Рейнар не знал, как оказался около одного из тел. Бурлящая кровь в венах жгла его; острые зубы впились в плоть, ища вожделенное. Дрожь пронзила мальчика, заставляя испустить звериное рычание. Пальцы вцеплялись в добычу, словно боясь, что умершую день назад молодую девушку украдут другие звери. Рейнар с силой дернул головой, отрывая лоскут плоти. Мясо его не интересовало. Жажда крови — вот что руководило молодым оборотнем. Ему хотелось утихомирить пожар, тлеющий внутри на протяжении веков. Лишь когда тот начал гаснуть и завеса исчезла с глаз, Рейнар отпустил тело девушки. Труп упал в грязь.
Вся одежда, кожа, лицо Рейнара Келлера были в крови.
— Животное… — шепнул он себе, обвиняя. Мерзко. К горлу подкатила тошнота. Он только что разодрал мертвого человека. Вкусил крови. Самое страшное — понравилось. Рейнар посмотрел на собственные руки. Бледные, с легким синим оттенком, кривыми ногтями, под которые забилась кровь.
Желчь полилась из горла, окрашенная алым. Рейнара жгло снова. Кожа на лбу, казалось, готова была потрескаться, как старая краска, в глаз словно закапали кислоты. Губы дрожали. Он с усилием вытер их, увидев темные разводы — склонился к земле снова. Только когда внутри не осталось ничего, кроме отвращения, Рейнар сумел подняться.
Он стоял на кладбище, в окружении вскрытых могил. Везде лежали тела, части тел: кисти, ступни, головы, внутренние органы. В алой темноте бродили тени, ища добычу. То там, то здесь раздавалось истеричное рычание, визг, треск. Рейнар стоял среди зверей, с которыми ассоциировал себя.

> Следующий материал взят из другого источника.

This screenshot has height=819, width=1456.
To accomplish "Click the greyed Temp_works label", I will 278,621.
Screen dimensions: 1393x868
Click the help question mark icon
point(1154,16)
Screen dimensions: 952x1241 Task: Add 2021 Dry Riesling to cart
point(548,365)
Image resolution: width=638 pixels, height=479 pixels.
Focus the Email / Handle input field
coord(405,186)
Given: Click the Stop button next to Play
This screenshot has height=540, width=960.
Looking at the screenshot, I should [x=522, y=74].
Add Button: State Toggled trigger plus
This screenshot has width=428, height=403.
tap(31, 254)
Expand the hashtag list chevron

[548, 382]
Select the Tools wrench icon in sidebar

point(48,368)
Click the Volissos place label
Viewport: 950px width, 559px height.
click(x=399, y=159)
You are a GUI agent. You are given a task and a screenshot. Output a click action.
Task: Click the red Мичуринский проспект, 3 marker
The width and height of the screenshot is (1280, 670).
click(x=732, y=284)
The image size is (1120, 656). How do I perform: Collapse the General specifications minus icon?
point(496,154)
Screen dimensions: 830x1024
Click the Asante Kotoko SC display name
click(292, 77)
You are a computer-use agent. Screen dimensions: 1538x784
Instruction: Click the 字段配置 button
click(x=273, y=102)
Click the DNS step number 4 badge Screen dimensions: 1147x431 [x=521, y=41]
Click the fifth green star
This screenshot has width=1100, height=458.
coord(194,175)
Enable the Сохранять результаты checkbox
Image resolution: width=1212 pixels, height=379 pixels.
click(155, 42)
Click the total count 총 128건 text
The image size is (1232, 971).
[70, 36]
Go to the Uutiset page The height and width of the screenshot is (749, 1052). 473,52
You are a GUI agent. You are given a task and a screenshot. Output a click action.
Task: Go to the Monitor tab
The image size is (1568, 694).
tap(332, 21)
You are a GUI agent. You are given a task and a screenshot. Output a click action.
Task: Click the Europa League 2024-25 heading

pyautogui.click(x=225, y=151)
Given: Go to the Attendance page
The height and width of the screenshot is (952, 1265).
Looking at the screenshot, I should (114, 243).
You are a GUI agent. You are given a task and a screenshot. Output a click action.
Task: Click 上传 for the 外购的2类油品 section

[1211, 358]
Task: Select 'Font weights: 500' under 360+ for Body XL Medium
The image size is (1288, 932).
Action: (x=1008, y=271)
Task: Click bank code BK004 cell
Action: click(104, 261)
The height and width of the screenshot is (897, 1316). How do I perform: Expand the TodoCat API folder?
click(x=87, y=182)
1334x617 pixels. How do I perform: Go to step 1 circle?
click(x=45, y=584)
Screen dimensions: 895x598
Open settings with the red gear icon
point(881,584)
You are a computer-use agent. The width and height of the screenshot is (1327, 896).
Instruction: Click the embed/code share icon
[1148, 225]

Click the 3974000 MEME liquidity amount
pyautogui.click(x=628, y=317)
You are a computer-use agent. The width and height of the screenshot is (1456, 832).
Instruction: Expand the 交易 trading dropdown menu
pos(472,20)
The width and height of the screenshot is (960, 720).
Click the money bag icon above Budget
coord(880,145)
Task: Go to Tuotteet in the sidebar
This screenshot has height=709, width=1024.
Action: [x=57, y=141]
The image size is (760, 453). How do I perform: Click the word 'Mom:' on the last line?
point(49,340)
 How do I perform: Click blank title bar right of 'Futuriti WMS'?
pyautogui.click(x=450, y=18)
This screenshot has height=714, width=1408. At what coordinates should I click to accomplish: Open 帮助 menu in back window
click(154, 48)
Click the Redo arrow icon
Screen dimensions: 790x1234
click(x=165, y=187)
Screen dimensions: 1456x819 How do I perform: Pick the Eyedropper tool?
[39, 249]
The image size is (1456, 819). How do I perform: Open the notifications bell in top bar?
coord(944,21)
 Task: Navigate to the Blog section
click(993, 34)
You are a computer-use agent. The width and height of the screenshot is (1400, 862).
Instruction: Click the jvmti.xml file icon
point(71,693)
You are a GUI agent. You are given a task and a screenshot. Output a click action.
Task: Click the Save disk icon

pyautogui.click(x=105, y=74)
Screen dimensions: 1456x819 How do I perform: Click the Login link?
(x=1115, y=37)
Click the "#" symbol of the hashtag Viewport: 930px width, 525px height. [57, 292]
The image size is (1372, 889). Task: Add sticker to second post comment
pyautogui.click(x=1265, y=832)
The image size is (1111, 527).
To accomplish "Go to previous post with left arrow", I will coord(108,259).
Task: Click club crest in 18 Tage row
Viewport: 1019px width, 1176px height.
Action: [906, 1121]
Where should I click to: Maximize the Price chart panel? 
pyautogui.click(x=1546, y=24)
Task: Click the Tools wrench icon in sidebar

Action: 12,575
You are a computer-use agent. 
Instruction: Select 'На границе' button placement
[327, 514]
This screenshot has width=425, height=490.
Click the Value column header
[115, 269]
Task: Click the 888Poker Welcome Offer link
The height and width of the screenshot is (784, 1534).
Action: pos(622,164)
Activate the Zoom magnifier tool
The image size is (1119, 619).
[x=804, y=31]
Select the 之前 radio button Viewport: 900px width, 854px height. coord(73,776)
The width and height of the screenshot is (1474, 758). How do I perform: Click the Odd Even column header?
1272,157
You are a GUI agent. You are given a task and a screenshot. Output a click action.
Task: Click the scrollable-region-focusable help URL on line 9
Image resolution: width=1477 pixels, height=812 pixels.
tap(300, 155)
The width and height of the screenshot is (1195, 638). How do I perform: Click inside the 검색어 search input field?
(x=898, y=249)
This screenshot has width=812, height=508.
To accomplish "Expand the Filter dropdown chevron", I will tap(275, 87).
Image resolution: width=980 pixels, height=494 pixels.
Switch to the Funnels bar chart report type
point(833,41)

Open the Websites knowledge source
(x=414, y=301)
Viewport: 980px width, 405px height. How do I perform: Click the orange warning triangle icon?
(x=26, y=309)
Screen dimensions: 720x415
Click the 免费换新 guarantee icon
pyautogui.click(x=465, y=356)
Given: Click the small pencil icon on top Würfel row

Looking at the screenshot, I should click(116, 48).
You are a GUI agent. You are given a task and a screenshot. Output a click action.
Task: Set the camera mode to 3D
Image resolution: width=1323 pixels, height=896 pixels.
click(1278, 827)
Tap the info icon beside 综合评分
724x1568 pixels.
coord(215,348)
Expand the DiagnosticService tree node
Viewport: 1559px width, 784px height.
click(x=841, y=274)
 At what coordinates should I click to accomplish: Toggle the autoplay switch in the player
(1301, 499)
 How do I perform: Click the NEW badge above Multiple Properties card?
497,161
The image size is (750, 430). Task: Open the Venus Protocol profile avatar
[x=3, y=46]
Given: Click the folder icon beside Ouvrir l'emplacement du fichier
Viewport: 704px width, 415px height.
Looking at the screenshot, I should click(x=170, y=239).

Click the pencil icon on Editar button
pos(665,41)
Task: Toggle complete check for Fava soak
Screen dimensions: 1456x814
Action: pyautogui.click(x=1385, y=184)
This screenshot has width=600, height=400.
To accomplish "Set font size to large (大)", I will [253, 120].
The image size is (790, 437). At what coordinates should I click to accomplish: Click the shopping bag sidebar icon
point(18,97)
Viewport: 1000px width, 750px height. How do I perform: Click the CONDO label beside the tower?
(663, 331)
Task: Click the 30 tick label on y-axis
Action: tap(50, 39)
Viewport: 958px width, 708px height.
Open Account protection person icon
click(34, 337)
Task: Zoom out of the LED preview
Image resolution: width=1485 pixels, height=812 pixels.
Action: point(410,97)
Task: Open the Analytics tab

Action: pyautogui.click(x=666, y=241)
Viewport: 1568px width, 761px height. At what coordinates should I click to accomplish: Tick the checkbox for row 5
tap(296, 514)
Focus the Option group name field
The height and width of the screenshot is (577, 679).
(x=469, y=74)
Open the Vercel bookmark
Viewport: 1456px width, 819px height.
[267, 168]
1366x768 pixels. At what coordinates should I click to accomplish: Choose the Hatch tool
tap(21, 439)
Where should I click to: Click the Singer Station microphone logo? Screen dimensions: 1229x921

Он чудовище, и после его проступка на землях Хейма проступила кровавая роса.
Это он отравил мать, оставив содеянное в тайне. Обычная детская шалость? Он сделал это осознанно, глупо обманывать себя. Рейнару было интересно, как выглядит смерть, и теперь он стоял среди нее. Рейнару было интересно, как звучит агония, и теперь агония жгла его душу на протяжении вечности. Он хотел увидеть безумие — и стал безумцем, застрявшем в кошмаре собственного воображения.
Где же граница сна?
Он стоял на кладбище, в окружении вскрытых могил. Везде лежали тела, и около Рейнара лежало тело молодой девушки двадцати пяти лет с золотыми волосами и глазами цвета молодой листвы. Он разодрал его, как чудовище, испил мертвой крови, чтобы утихомирить пожар, жегший душу изнутри.